The primary cause of earthquakes is the movement of masses of earth along fault lines. Fault lines can occur anywhere. Nevertheless, they are normally created from pressure generated by the movement of continental plates on the mantle of the earth. These plates were first theorized by a German meteorologist and astronomer named Alfred Lothar Wegener (1880-1930). (Photograph below courtesy of the Alfred Wegener Institute for Polar and Marine Research, Bremerhaven, Germany.) At the time he was ridiculed for his ideas, but later they were substantiated by further research. Even so, the theory of plate tectonics only became widely accepted within the last half of the 1900s.

There is constant pressure on continental plates to move. Yet the friction of land masses being pushed together only allows movement to occur in fits and starts. So when movement finally comes as a result of all this continental pushing, we often feel it, and we call it an earthquake. Some of the geological activities caused by plate tectonics include volcanoes, mountain creation, island creation and a phenomena known as subduction.

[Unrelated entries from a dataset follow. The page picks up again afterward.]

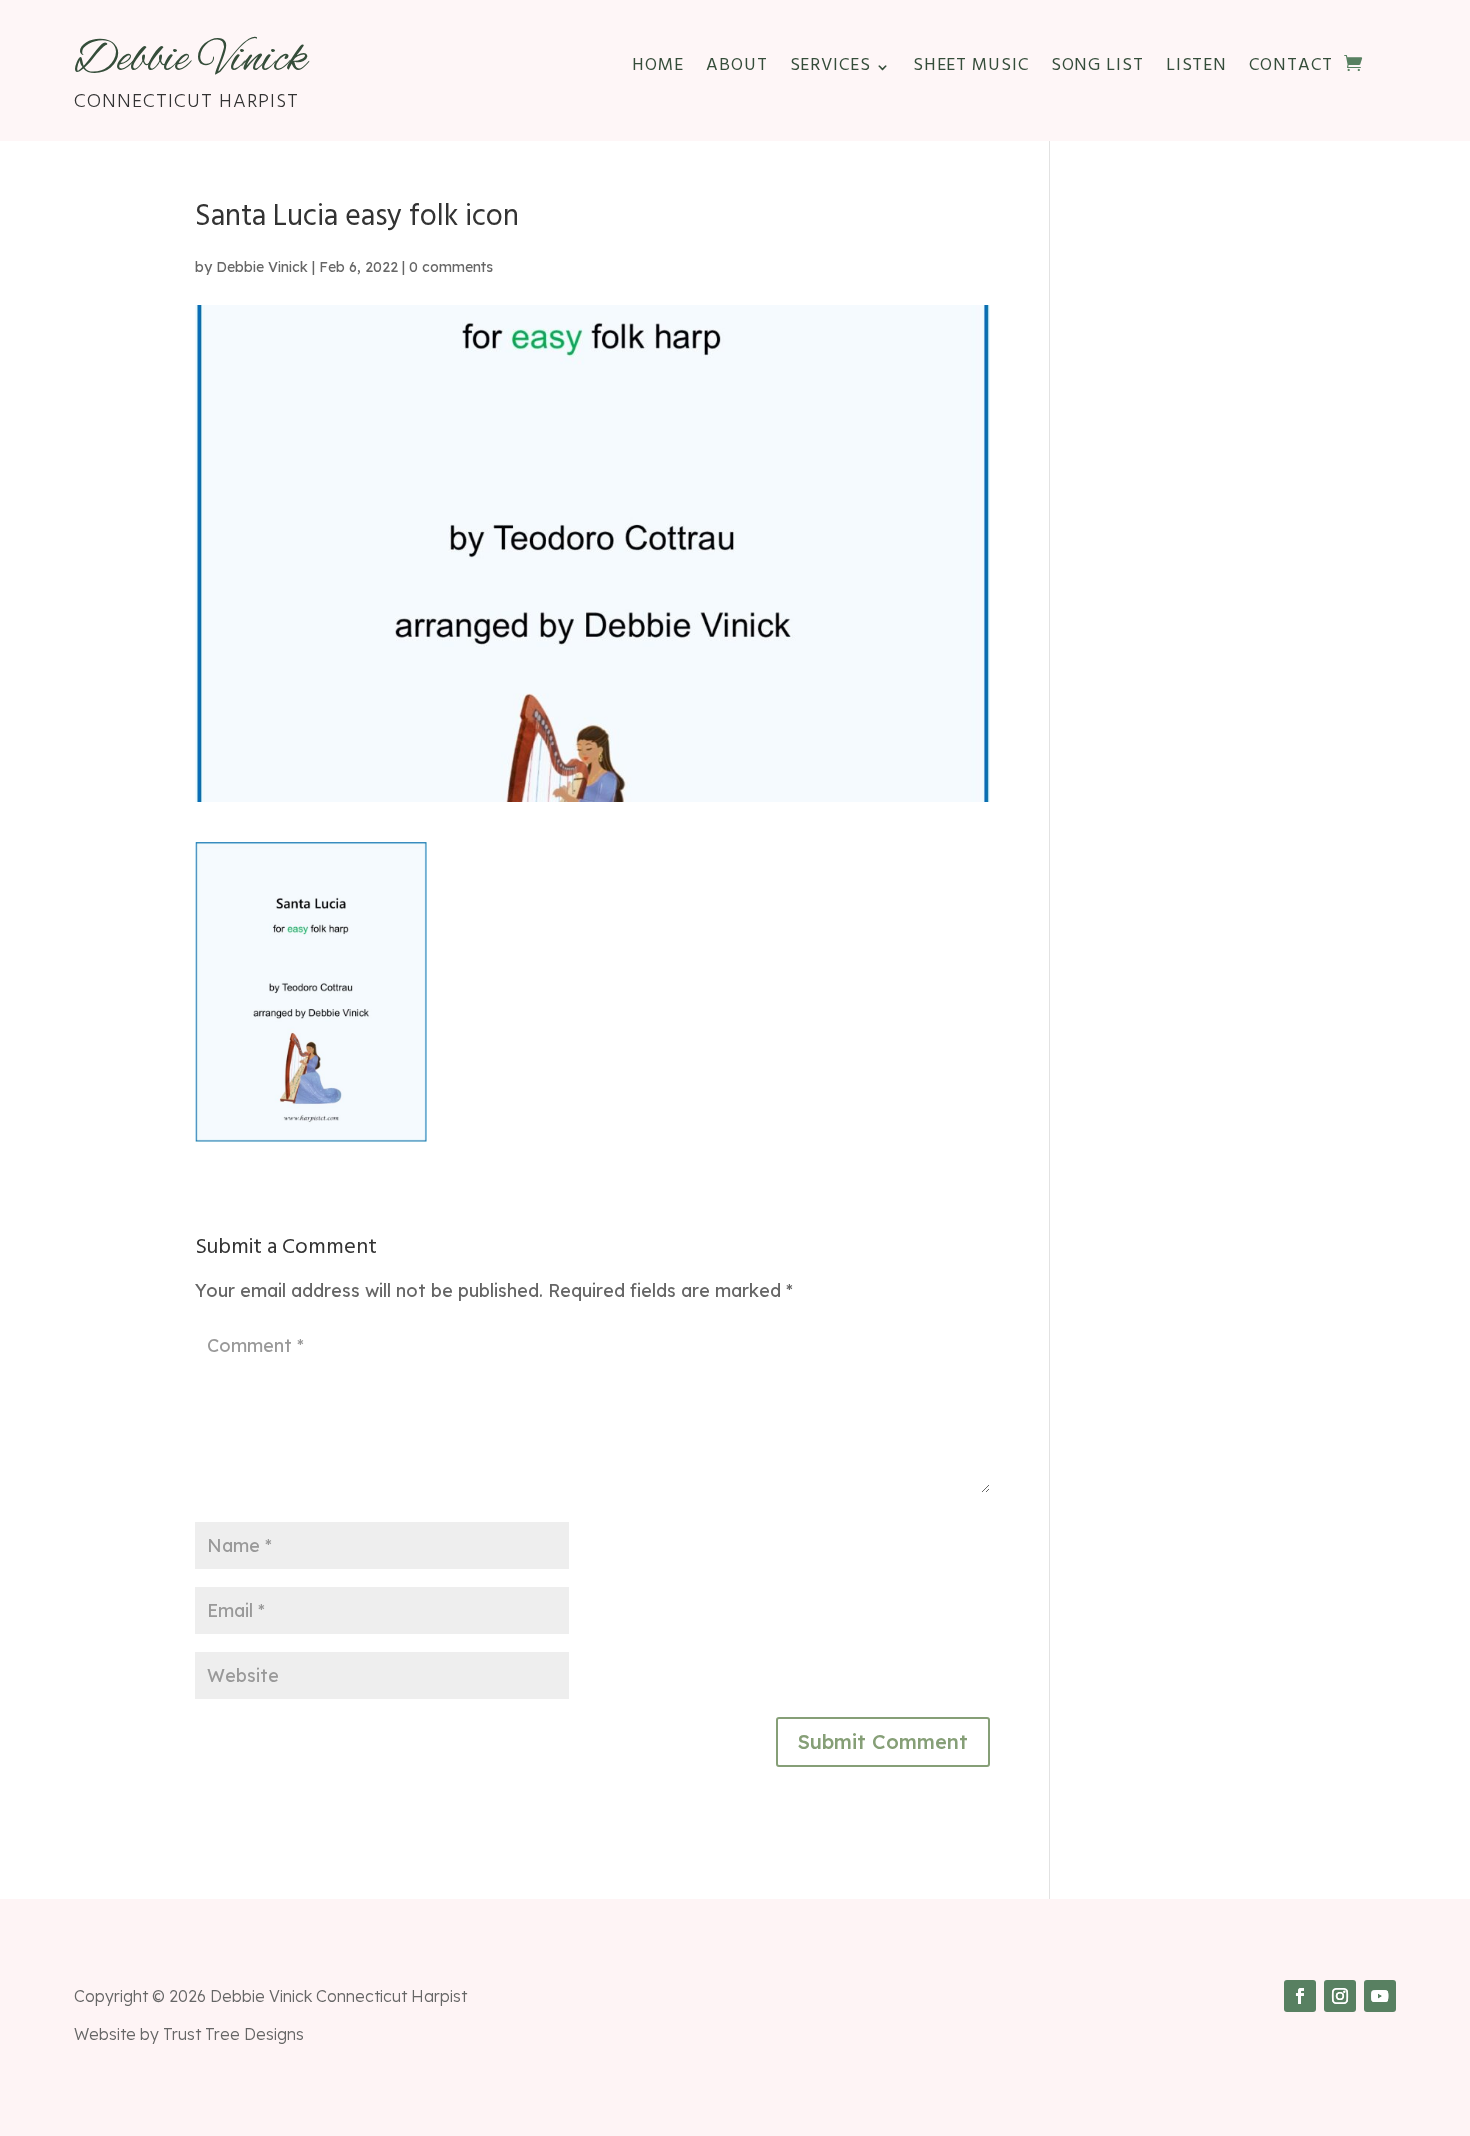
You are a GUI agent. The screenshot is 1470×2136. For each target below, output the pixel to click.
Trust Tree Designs (233, 2034)
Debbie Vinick (262, 267)
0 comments (451, 267)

Subduction occurs when one plate (usually an ocean plate) gets pushed beneath another plate (usually a land mass). Imagine one huge mass of rock, being pushed beneath another huge mass of rock. As might be imagined, it is within subduction zones that the most numerous and most severe earthquakes happen. One of the most prominent subduction zones runs along the Pacific Coast of the United States. This is why California is notorious for its earthquakes.

Intra-plate earthquakes can also occur far away from plate boundaries. They may be caused by the shifting of old faults and plate adjustments from crust movements occurring slowly over very long periods. Though these quakes may be as severe as quakes in subduction zones, they tend to be far less frequent.

Faults that occur close the surface of a plate usually generate the most significant quakes. Earthquakes seldom cause the earth to actually crack open along a fault line. Nevertheless, earthquakes can cause landslides, avalanches and the demise of land formations that are already prone to collapse.

Earthquakes may also be felt a long distance from the fault plane where they occur. This is due to a wave action that ripples out from the epicenter of a quake. There are two types of waves. Body waves are generated and move rapidly underground, yet it can break out onto the surface where it becomes a surface wave. The surface wave, not unnaturally, is what causes most of the damage in an earthquake. The body wave travels faster than the surface wave and will often be felt a second or more before the arrival of the destructive surface wave.

As waves radiate outward from their source, they weaken. Yet the character of the wave can be changed by the types of soil and rock that it travels through, sandy soils increase the damage potential of a quake.

After the main quake, aftershocks are common. They are a result of a realignment of the crust around a major fault movement. Aftershocks usually occur within a few days of the main quake, becoming less and less serious over time. Generally, there will be at least one earthquake of one degree of magnitude smaller than the main shock and up to 10 aftershocks that are two degrees smaller. There will likely also be a large number of shocks even smaller. These aftershocks can pose a great danger to rescue and cleanup crews.